Three men with joint Iranian-German nationality, identified only as Kianzad Ka., Gholamali Ka. and Hamid Kh., and German national Rudolf M. were picked up early Wednesday by a force comprising 90 officers.
“The accused are believed to have contributed in 2010 and 2011 to the delivery of special valves for the construction of a heavy water reactor in Iran and thereby contravened the Iran embargo,” prosecutors said.
The four are accused of breaking both an arms embargo and export restrictions on goods that can be used for both civil and military purposes.
Prosecutors did not name the plant, but Iran is building a heavy water research reactor near the central town of Arak, a type which Western experts say could produce plutonium for nuclear weapons.
Iran, which has said it hopes to bring Arak on line by the end of 2013, says its nuclear program is entirely peaceful and that the reactor will produce isotopes for medical and agricultural use.
To avoid export controls, the men are suspected of having described their customer as a firm based in Turkey and Azerbaijan.
“The deliveries were part of an order worth several million euros (dollars) which Iran was trying to use to secure the necessary valve technology to make a heavy water reactor,” said the prosecutors.
The men were therefore suspected of breaking Germany’s law on foreign trade and breaching military weapons controls.
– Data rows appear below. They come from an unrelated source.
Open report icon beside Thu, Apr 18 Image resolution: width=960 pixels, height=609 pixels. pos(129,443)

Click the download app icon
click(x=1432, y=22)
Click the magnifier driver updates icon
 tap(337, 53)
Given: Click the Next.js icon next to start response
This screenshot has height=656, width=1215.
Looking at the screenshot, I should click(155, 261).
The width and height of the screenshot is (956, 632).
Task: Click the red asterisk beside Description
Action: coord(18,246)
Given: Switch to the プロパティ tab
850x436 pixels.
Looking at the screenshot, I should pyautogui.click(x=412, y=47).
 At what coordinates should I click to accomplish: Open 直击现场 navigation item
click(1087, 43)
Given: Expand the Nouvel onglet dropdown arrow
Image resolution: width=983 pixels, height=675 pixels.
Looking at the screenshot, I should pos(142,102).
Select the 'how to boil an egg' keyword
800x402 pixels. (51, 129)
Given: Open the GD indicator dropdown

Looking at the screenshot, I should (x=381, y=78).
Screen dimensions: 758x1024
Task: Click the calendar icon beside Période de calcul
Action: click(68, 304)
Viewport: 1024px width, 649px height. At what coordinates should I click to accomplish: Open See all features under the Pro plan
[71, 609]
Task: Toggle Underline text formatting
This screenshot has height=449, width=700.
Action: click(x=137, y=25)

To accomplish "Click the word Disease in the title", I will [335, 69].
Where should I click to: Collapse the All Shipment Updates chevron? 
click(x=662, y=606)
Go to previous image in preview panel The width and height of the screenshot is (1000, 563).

Sanctions slowing nuclear advances?
A Washington-based think-tank, the Institute for Science and International Security (ISIS), said Iran’s aim to start operating Arak in 2013 could be “delayed because of problems acquiring necessary items overseas or in building the reactor”.
Analysts say increasingly tough sanctions and suspected sabotage are slowing Iran’s nuclear advances.
Once up and running, the Arak reactor could produce about 9 kg of plutonium annually, or enough for about two nuclear weapons each year, if operating optimally, ISIS said on its website.
Iran has been hit with several rounds of U.N. sanctions, plus tougher measures imposed by the European Union and United States, since 2006 due to its refusal to suspend enrichment of uranium, a process that yields fuel for nuclear power stations but also nuclear bombs, depending on the level of refinement.
The world’s No. 5 oil exporter, says it does not want to build a bomb but rather needs nuclear energy for electricity to meet the needs of a rapidly expanding population.
On Tuesday, Standard Chartered Plc reached a $340 million settlement with New York’s bank regulator for transactions linked to Iran although the bank may still face investigations into transactions by other U.S. agencies.
The New York Financial Services Superintendent had this month accused Standard Chartered of breaking U.S. sanctions on Iran, saying it had hidden Iran-linked transactions worth a total of $250 billion from regulators.